VBM revealed whole-brain structural changes in EID rats. (A) an overview of structural changes in a formate of EID rats over control rats at the whole-brain level detected by VBM (p = 0.001, cluster level uncorrected; control group n = 3, EID group n = 5). (B) VBM identified regions with most significant differences, ranked based on VBM effect size from largest to smallest. (C) A fine display of the biggest regions of the VBM effect size report (left hemisphere cluster size = 1877; right hemisphere cluster size = 1409).
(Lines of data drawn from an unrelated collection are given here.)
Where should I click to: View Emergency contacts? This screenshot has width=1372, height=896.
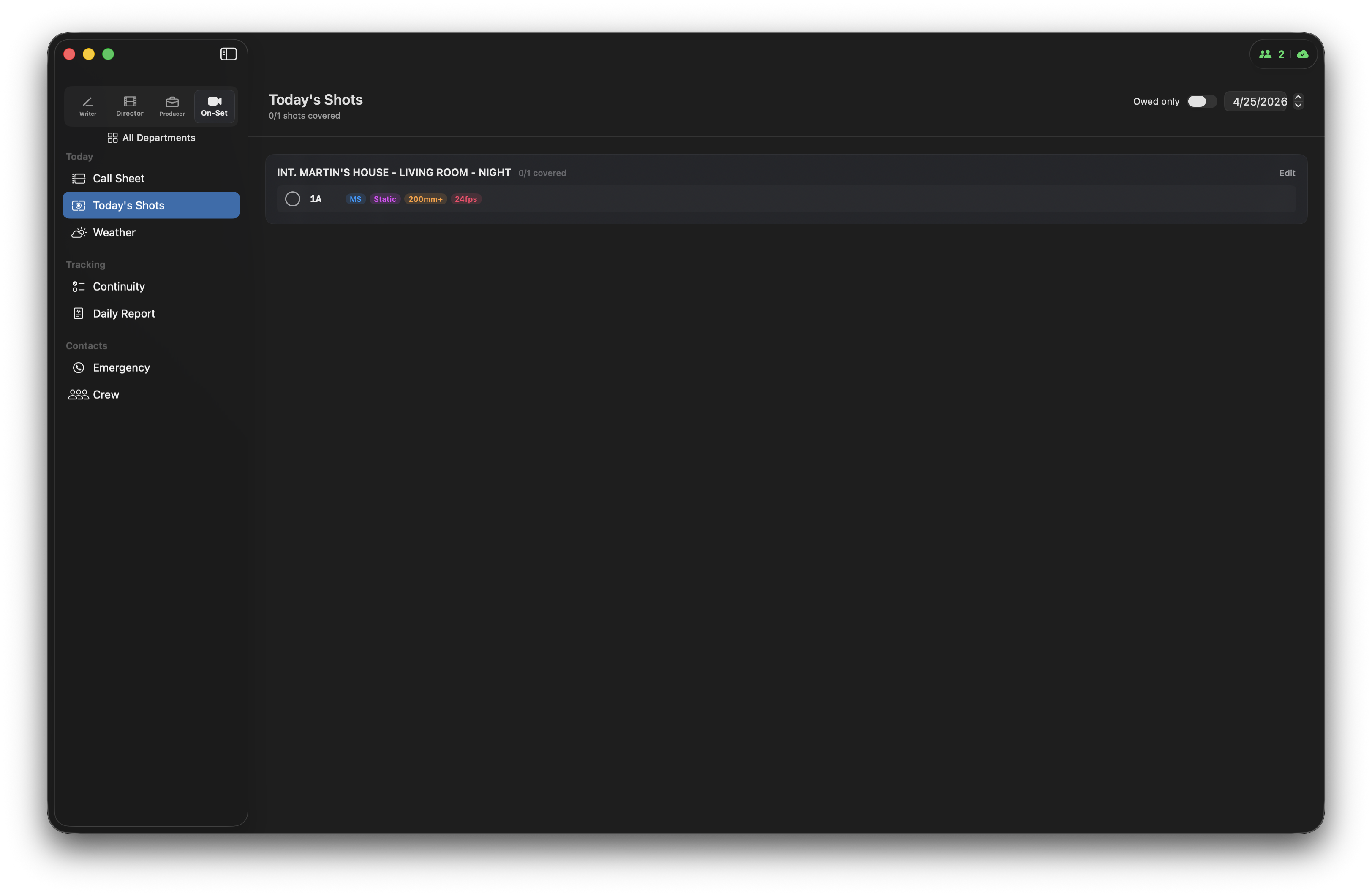pyautogui.click(x=121, y=368)
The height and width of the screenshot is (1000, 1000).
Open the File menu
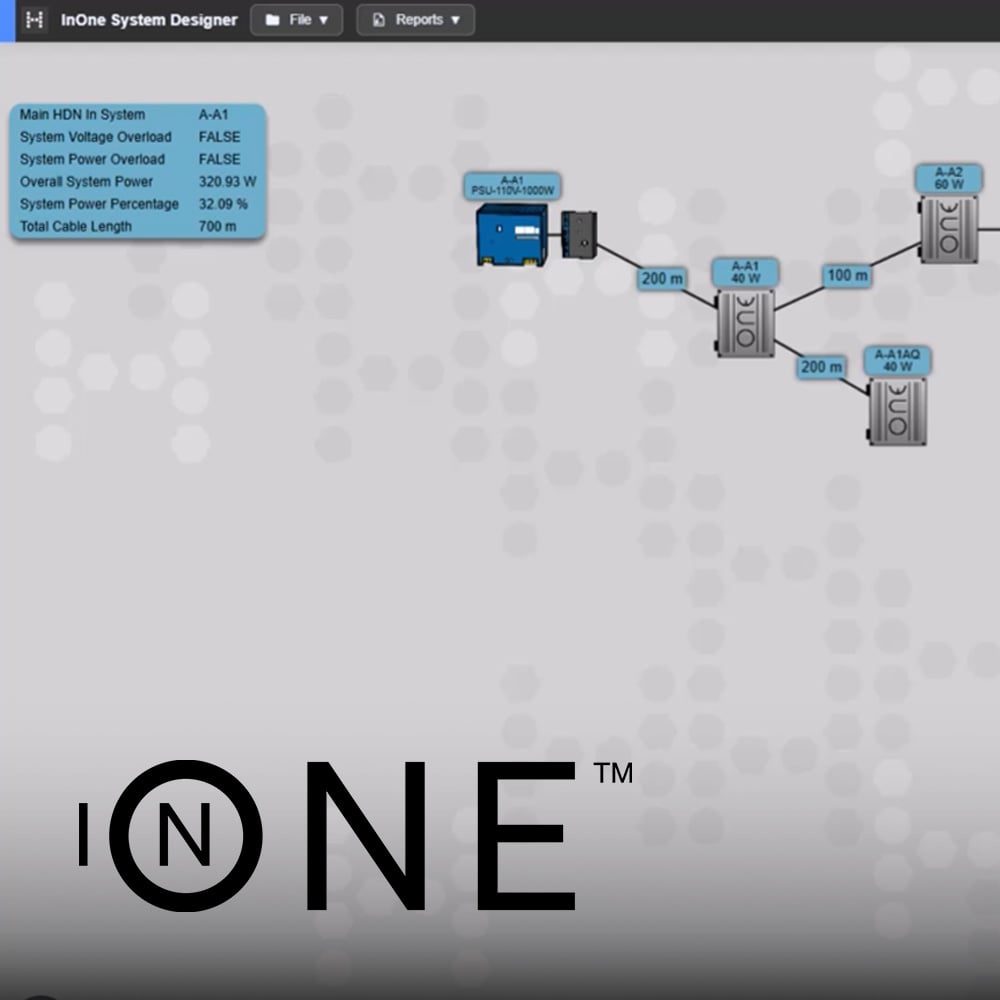(296, 19)
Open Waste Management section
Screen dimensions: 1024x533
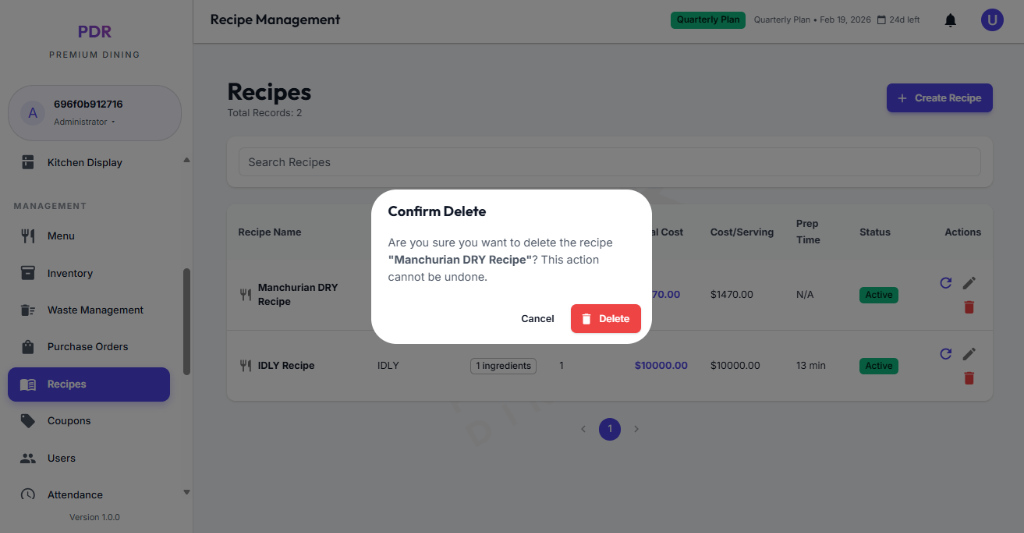coord(95,310)
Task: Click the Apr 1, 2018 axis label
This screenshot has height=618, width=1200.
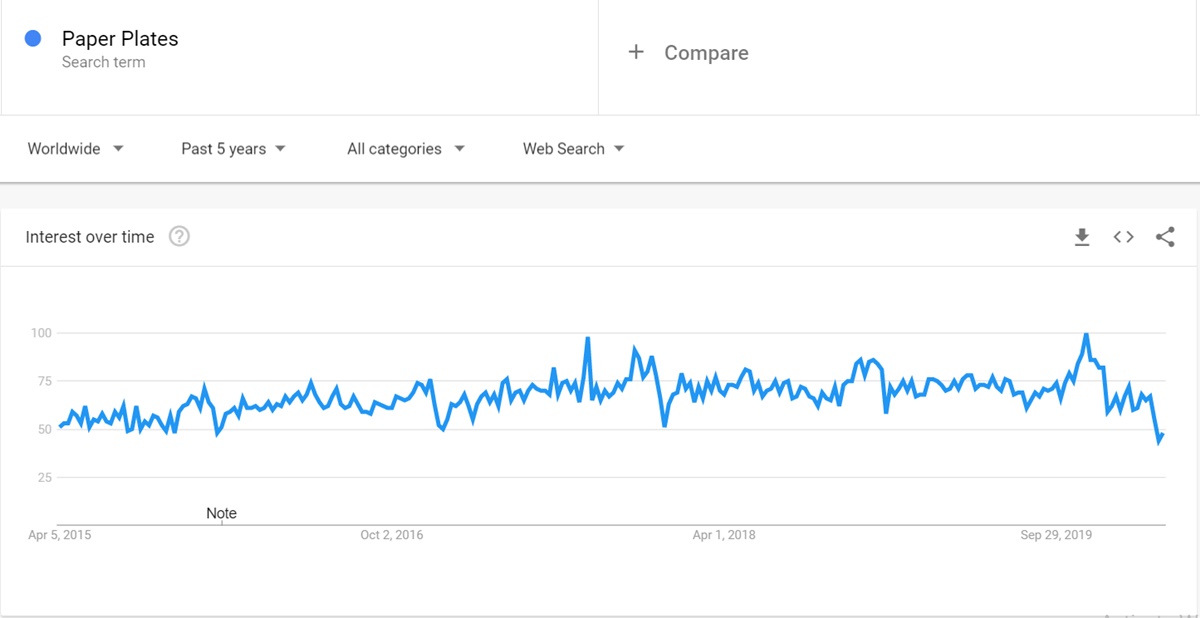Action: [724, 535]
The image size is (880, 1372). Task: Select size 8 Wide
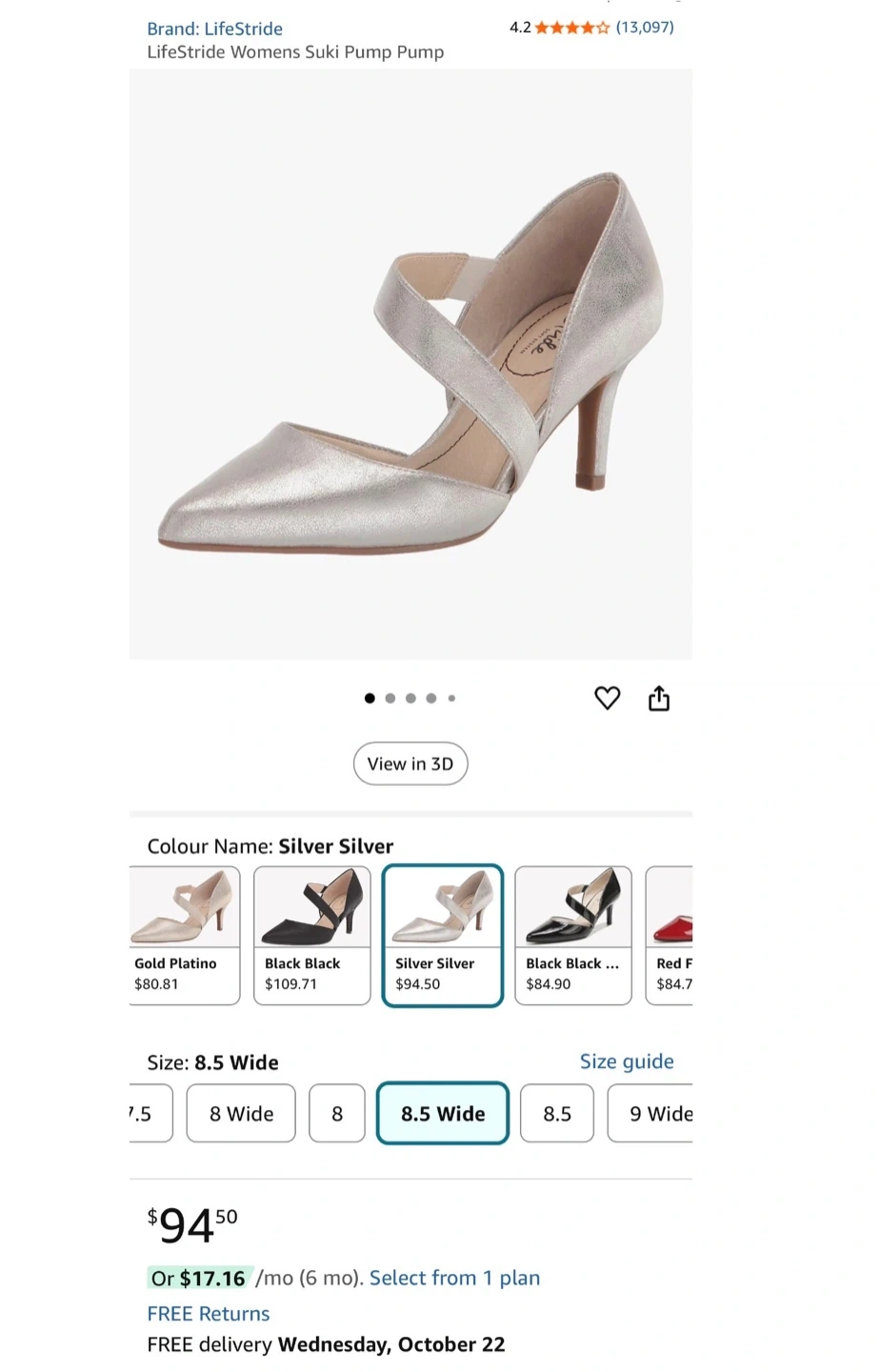click(241, 1114)
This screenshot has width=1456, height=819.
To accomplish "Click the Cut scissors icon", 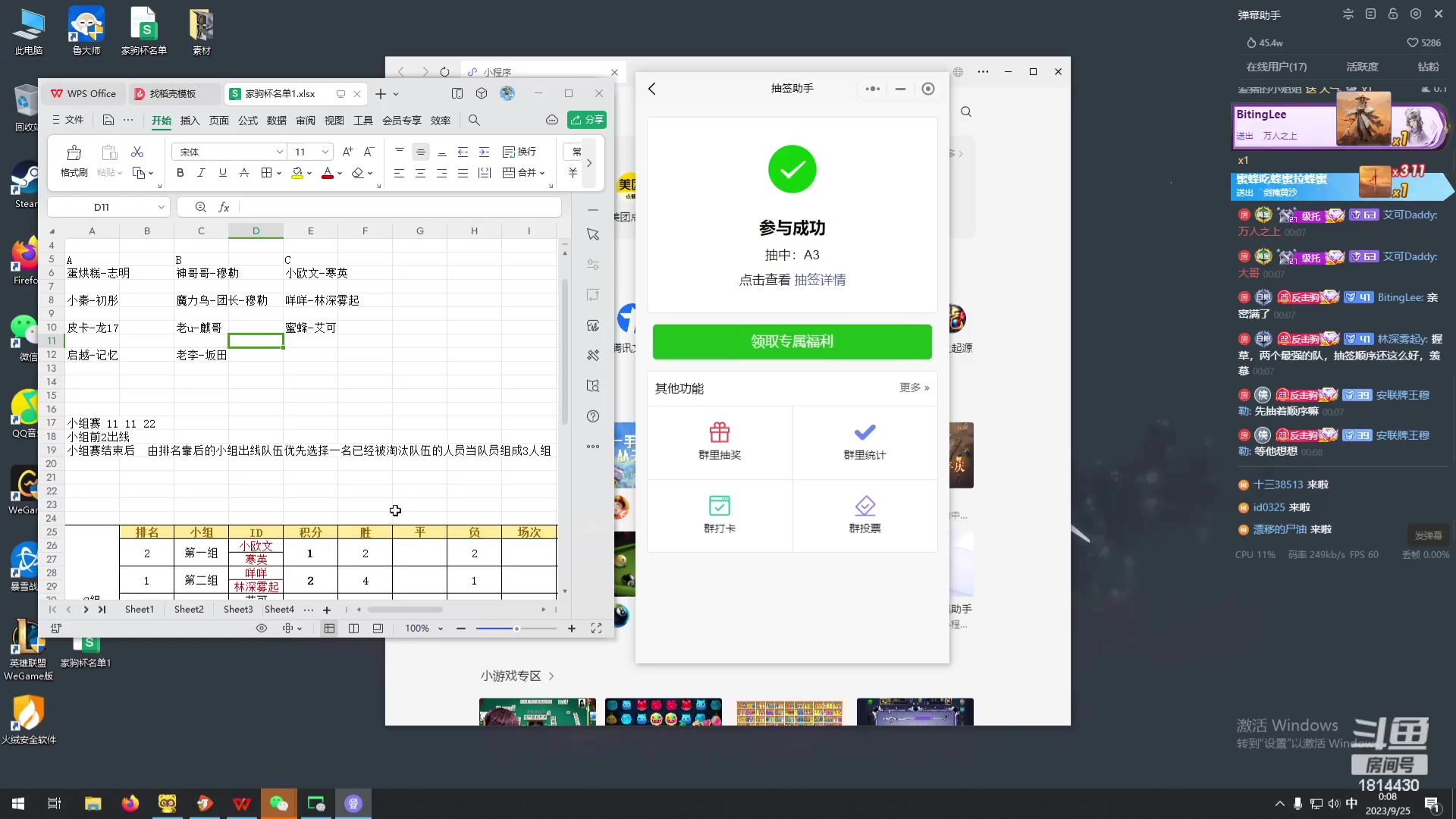I will coord(137,152).
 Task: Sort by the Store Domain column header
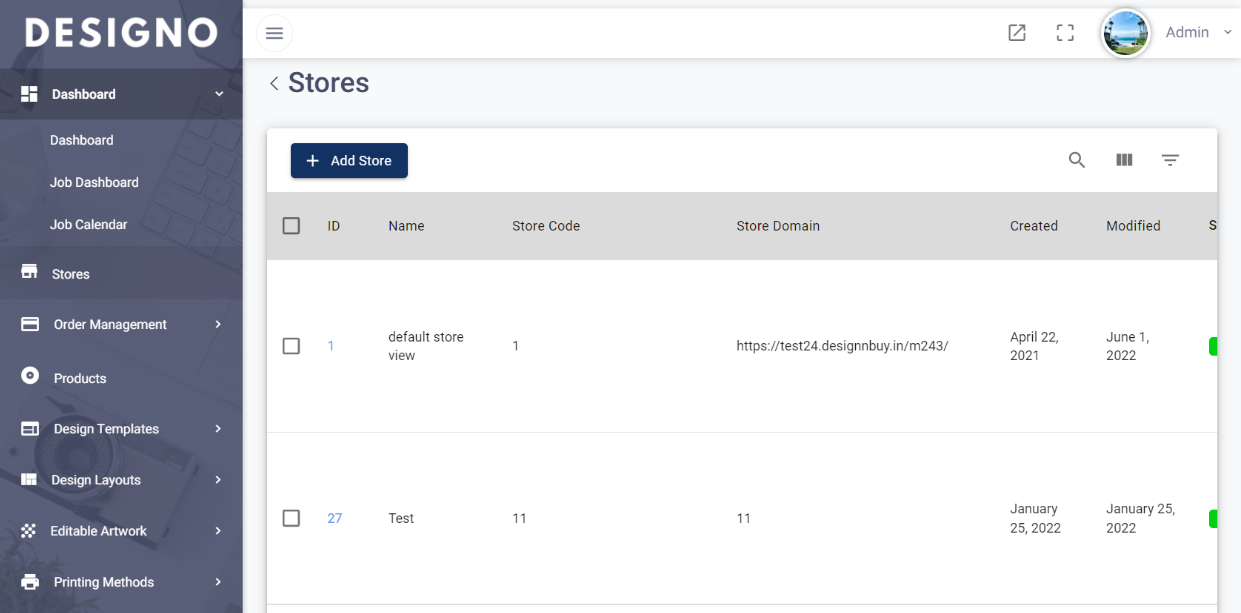point(777,226)
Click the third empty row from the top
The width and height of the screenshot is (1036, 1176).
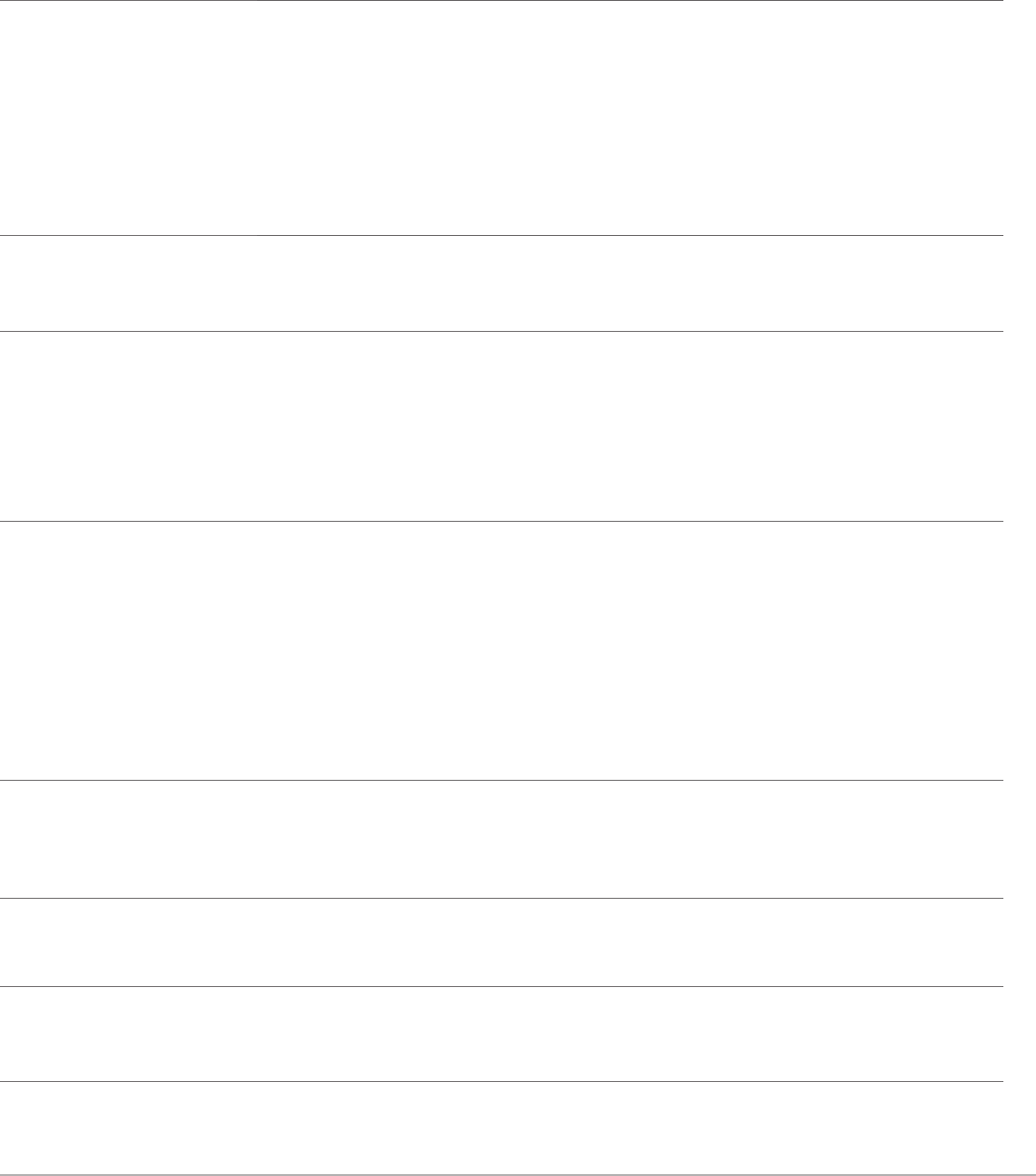501,427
The hippocampus and EC are shown together as they formed a continuous cluster of alteration. All Student’s t tests.
Microglial activation, but not neuronal loss, underlies structural alterations
The results from MRI studies above manifested the brain structural changes in both the hippocampus and EC in EID rats at a gross level. We further employed immunofluorescence and histological staining to detect whethere there were any changes at the fine anatomical level.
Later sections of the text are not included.